Philosophie

Vincent, Hubert : Éducation et scepticisme chez Montaigne ou pédantisme et exercice du jugement

Compte rendu de Laurent Fedi.

Hubert Vincent, Éducation et scepticisme chez Montaigne ou pédantisme et exercice du jugement (Paris, L’Harmattan, collection « Philosophie en commun », 1997).

Compte rendu de Laurent Fedi.

Ce livre propose une lecture de Montaigne dominée par la visée d’une application dans le champ des pratiques pédagogiques. Dans la première partie, Hubert Vincent analyse le pédantisme que Montaigne tournait en dérision, non pas comme une institution, mais comme une attitude qui nous guette chaque fois que nous nous fermons au libre exercice du jugement pour éviter d’en prendre le risque. Montaigne pose au fond la question de savoir non pas "si l’école rend libre, mais si la société est suffisamment libre pour permettre aux individus de s’émanciper de l’école" (p. 26). Valéry soulève un problème similaire lorsqu’il dénonce l’inaptitude du système des concours à former un homme de trente-cinq ans.

Dans la seconde partie, H.V. s’interroge sur la signification de l’exercice du jugement. Il interprète le scepticisme de Montaigne à la lumière d’un schéma d’alternance où la croyance et le doute, l’écrit et l’oral, la lecture et la conversation ne cessent de se relayer, déstabilisant les techniques coercitives de formation ou de "mise en forme". En défendant l’idée de relation partagée et d’initiatives communes, l’auteur des Essais anticipe Vygotsky, le théoricien de la "zone proximale de développement, dont le rayon est mesuré par la capacité de l’enfant d’apprendre avec l’adulte" (p. 181). Parfois, l’enseignant se contentera de "suivre" l’enfant. H.V. dissèque ce qu’il nomme le "jeu de certaines expressions", comme "suivre", "avertir", "mettre en garde", au prix d’un discours par moments excessivement analytique. Il y décrypte des usages et des exercices où s’annonce un rapport de soi au monde qui ne se réduit ni au jeu ni au travail. H.V. suit l’évolution de la notion d"exercice" chez Rousseau, à une époque où l’on songe à préparer au "bon fonctionnement de la raison" (p. 270). Sur l’Emile, sa position est nuancée, car Rousseau, tout en reconnaissant à l’enfant un statut particulier, ne va pas jusqu’à "construire avec lui le sens d’une situation selon ses répliques" (p. 279).
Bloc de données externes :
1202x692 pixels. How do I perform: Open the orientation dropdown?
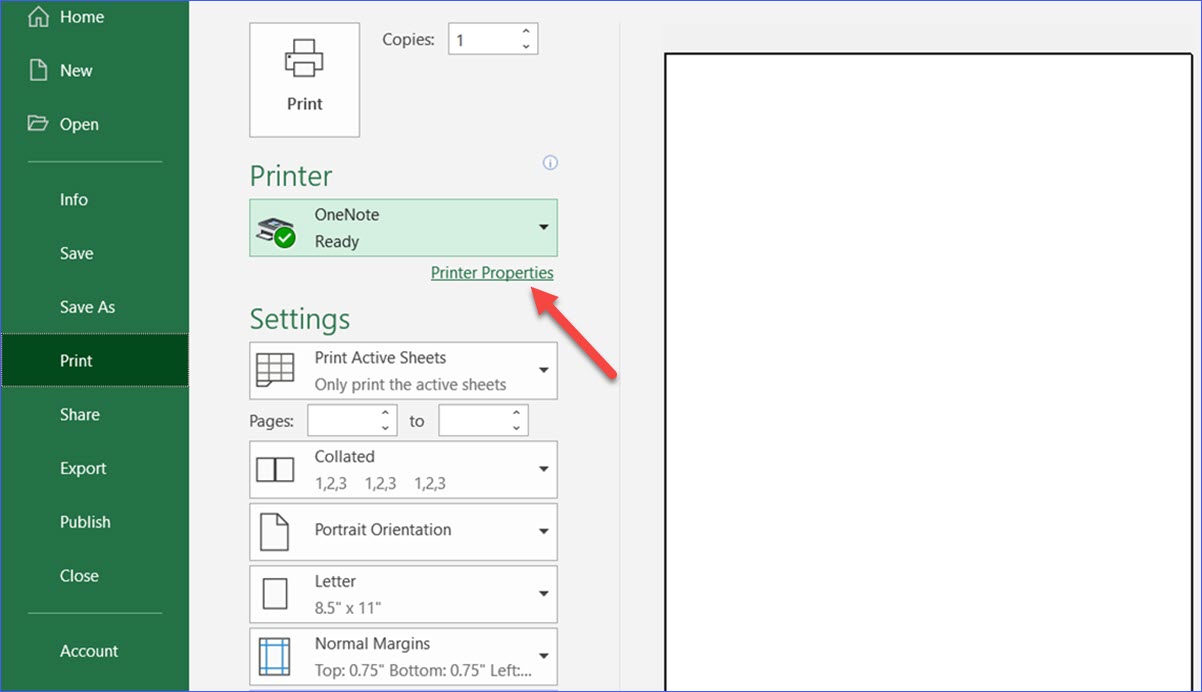coord(544,531)
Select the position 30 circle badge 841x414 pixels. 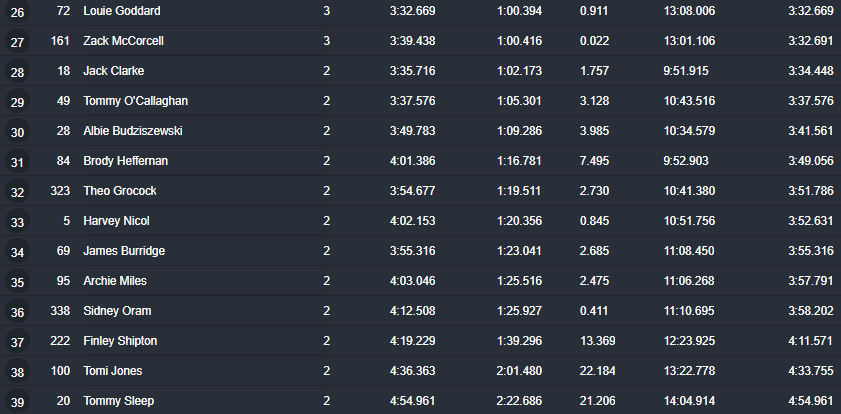click(17, 131)
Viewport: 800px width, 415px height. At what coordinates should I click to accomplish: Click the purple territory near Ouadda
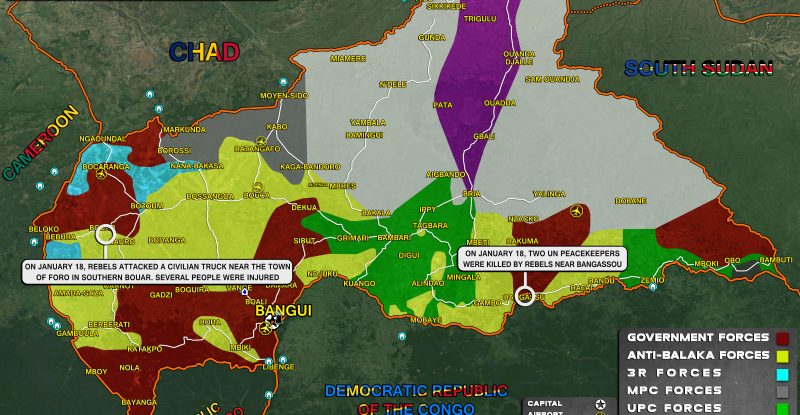click(470, 100)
Si le jugement est bien une possibilité permanente d’accueil, H.V. aurait pu, avec profit, poursuivre ses analyses en direction des philosophies réflexives et pluralistes, et rappeler que Léon Brunschvicg et Jean Wahl se référaient justement à Montaigne...
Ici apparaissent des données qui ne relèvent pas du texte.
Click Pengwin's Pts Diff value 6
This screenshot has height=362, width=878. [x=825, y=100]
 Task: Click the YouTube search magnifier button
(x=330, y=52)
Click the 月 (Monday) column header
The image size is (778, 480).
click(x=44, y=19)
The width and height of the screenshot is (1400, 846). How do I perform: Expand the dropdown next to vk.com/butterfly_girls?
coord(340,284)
Nous concentrerons plutôt la discussion sur un point d’interprétation. Nous pensons que l’opération à partir de laquelle Montaigne décrit la compréhension de l’enfant fait intervenir ce que l’on appelle depuis Kant un "schème". C’est ainsi que, pour notre part, nous déchiffrons le texte suivant, cité aux pages 252-253 : "Que ce qu’il viendra d’apprendre, il le lui fasse mettre en cent visages et accommoder à autant de divers sujets, pour voir s’il l’a encore bien pris et bien fait sien. C’est témoignage de crudité et indigestion que de regorger la viande comme on l’a avalée. L’estomac n’a pas fait son opération, s’il n’a fait changer la façon et la forme à ce qu’on lui avait donné à cuire". Plus qu’une métaphore, c’est l’indication du pouvoir de l’imagination de déployer une règle qui déterminera "notre intuition", comme dit Kant, "conformément à un certain concept en général". De ce point de vue, comprendre ce qu’est un chien, ce serait pour l’enfant pouvoir se représenter la figure d’un quadrupède sans se limiter à une forme ou à une famille particulière de chien.
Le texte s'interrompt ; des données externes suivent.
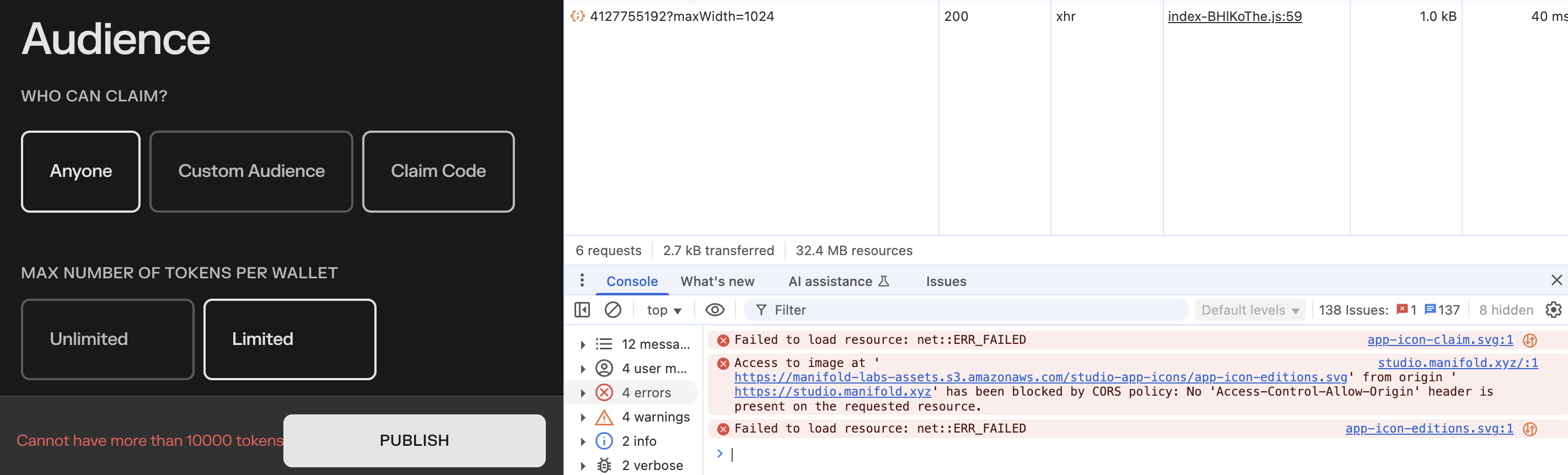1568x475 pixels.
Task: Open live expression eye icon
Action: tap(714, 310)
D’autre part, Bergson, prononçant une conférence sur l’« effort intellectuel », encore un beau thème de pédagogie, définissait le « schéma dynamique » en disant : « Nous entendons par là que cette représentation contient moins les images elles-mêmes que l’indication de ce qu’il faut faire pour les reconstituer » (L’Énergie spirituelle, p. 161). Qu’en est-il de l’usage des « schèmes », entendus en ce sens (non structuraliste), dans les philosophies modernes de l’éducation et dans les théories de psychologie de l’enfant ? Il y avait là, peut-être, une source féconde de réflexions pédagogiques.